One of the last introductions was a lady who claimed to have failed her 10th board, run away to Italy, fallen in love with one of the masters, left him to backpack and having run out of interesting things to do, began blogging. She ended by saying, “And I’m a storyteller.” She was the unanimous winner of the most interesting introduction. ?

The chai break that followed was really livened up by a cute little game organized by the team. Every member in the audience was given a chart to hang on their back, equipped with pens and asked to go around ‘leaving comments’ on other people’s charts. A simple enough idea but tremendously useful in bridging the gap between wanting to talk to someone and making the actual connection. I spoke and was spoken to by so many people, that I’d really have lost track if I didn’t have their twitter handles or URLs on my chart.

My Indiblogger meet chart!

The post-break session began with an impromptu quiz (hosted by a truly beautiful lady from BigRock) and prizes being handed out. This lead into a discussion moderated by celebrity participant, Gul Panag. I really have to give it to the lady for being way more than a pretty face. Managing a group of 200-odd people, all with opinions jostling to be heard and ensuring that people stuck to the point, stayed interested and didn’t get into fights – that’s no mean feat and the lady accomplished it with aplomb. We discussed self-censorship, comparisons with traditional media, authenticity of content, new trends, social activism online and citizen journalism. The discussion was carefully kept short enough so it didn’t peter into wasteful arguments.

The last thing on the menu was a select preview of the movie Soch Lo. I’m rather afraid I didn’t understand a thing and it didn’t enthuse me enough to want to watch the full movie whenever it is available. ‘Nuff said.

This is an account of the events as they happened but it doesn’t capture the essence of the fun and energy that marked the full day. So I’m posting some of my tweets, as they were live updates of things that happened (and because Twitter archiving still sucks).

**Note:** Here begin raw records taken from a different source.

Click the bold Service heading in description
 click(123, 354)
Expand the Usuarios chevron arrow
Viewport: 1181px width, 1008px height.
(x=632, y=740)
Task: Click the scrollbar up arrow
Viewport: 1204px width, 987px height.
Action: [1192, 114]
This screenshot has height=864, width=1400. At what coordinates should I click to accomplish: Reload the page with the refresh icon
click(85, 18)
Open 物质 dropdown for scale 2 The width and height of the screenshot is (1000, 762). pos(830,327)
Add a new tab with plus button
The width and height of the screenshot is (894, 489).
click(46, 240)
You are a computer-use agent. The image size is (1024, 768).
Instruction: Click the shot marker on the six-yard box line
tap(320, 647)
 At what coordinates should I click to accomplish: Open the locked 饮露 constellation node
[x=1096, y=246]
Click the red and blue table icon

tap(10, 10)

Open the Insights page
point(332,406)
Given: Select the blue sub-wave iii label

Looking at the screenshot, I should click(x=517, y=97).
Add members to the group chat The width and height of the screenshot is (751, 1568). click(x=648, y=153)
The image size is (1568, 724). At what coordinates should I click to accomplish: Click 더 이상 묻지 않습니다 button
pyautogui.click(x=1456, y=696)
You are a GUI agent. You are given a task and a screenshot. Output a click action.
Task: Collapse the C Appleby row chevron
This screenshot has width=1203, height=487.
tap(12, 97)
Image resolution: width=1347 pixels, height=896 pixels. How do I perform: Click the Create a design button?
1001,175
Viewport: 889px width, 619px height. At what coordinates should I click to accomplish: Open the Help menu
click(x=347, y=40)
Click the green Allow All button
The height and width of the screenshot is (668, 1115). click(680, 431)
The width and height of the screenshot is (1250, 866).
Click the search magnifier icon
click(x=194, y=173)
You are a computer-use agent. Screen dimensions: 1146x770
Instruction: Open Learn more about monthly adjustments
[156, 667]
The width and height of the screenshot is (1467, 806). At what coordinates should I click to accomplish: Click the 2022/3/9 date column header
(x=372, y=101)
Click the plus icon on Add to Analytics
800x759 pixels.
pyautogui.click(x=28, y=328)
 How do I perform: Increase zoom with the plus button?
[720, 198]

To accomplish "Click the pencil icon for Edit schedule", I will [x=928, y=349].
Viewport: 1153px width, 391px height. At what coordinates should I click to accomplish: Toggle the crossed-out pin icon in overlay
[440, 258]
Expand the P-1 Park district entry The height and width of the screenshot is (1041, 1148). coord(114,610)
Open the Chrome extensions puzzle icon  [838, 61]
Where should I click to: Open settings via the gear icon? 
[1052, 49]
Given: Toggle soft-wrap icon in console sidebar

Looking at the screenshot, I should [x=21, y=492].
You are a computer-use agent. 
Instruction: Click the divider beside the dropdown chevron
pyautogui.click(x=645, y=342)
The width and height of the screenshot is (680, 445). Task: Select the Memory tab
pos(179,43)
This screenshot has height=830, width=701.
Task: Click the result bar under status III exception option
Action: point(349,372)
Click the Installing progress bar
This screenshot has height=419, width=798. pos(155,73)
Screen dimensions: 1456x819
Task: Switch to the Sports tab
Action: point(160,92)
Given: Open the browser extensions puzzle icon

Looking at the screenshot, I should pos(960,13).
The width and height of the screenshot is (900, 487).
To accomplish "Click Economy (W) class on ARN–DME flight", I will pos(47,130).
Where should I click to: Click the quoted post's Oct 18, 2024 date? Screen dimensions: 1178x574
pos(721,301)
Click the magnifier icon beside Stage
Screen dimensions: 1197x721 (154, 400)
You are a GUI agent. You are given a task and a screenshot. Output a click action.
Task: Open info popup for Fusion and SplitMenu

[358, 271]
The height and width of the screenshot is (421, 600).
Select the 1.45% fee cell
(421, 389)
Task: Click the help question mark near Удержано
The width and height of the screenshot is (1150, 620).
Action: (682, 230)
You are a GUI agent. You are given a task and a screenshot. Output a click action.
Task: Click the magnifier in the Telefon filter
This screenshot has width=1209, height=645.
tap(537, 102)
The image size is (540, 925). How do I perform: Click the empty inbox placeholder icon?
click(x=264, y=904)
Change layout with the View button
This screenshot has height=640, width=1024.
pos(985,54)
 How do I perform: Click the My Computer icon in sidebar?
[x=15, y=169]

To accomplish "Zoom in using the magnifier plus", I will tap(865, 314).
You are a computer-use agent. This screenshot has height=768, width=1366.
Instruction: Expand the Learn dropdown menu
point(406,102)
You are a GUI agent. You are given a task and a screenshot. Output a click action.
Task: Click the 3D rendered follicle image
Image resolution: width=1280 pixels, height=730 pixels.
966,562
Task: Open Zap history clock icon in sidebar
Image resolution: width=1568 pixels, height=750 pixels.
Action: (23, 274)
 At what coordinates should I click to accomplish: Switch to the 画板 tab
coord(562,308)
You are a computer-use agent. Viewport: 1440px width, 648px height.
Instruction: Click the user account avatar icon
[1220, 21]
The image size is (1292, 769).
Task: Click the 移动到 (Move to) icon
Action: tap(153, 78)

• Indiblogger meet under way. Intros on. #indimum

• Bangalore accents are to Indian women what French accents are to Westerners. Ooh, yummy! #indimum

• Gadzooks! My crush-ey tweet just popped up on screen at Indiblogger meet. Eep.

• Pleasant rush of memories happening. Why did the blogger meets stop? #indimum

• HP talk at #indimum. Fairly interesting talk but blah ppt. Form does matter. Content is invisible if audience loses interest.

• BigRock does 140char intro. Agenda says ‘vision mission blah blah’. :-) Am listening already. #indimum

• Celebrity spotting at #indimum! @Netra just walked in!

• found an envelope under seat saying Collect prize from prettiest girl at reception. Heh, nice. #indimum

• Intros of audience happening at #indimum. Next to me, @arcopolc taking notes.

• Amrish blogs abt mumbai since it is his life. Life, leverage and limits. Cute. #indimum

• Honest admissions at #indimum Ppl blog to up Google rank, earn on ads, bcos friends do it, bcos its the new geek thing to do. :)

@finelychopped Hey, that sounds like you! #indimum

• Keema from Mizoram ‘as in Chicken Keema’ Lol, I like! #indimum

• Really good to see ppl blogging abt whatever comes to mind, stories, pictures etc. Tired of hearing of SEO, Tech etc. #indimum

• Heh, an Arsenal fan intro’d self as that and ended with ‘BOO you!’ to two ManU fans. #indimum

• IT IS TOO COLD HERE! #indimum

• Yay! @Sahilk plays knight in plastic armour & loans me his windcheater. #indimum

• Heard an intro from toerag.blogspot. Iv read her for yrs! Wish id caught her twitter id. #indimum

• SunshineMom is now Freaked-out Mom. #indimum

• Hardik Shah at #indimum wonders why everyone staring at him. :-) @hardik, eh?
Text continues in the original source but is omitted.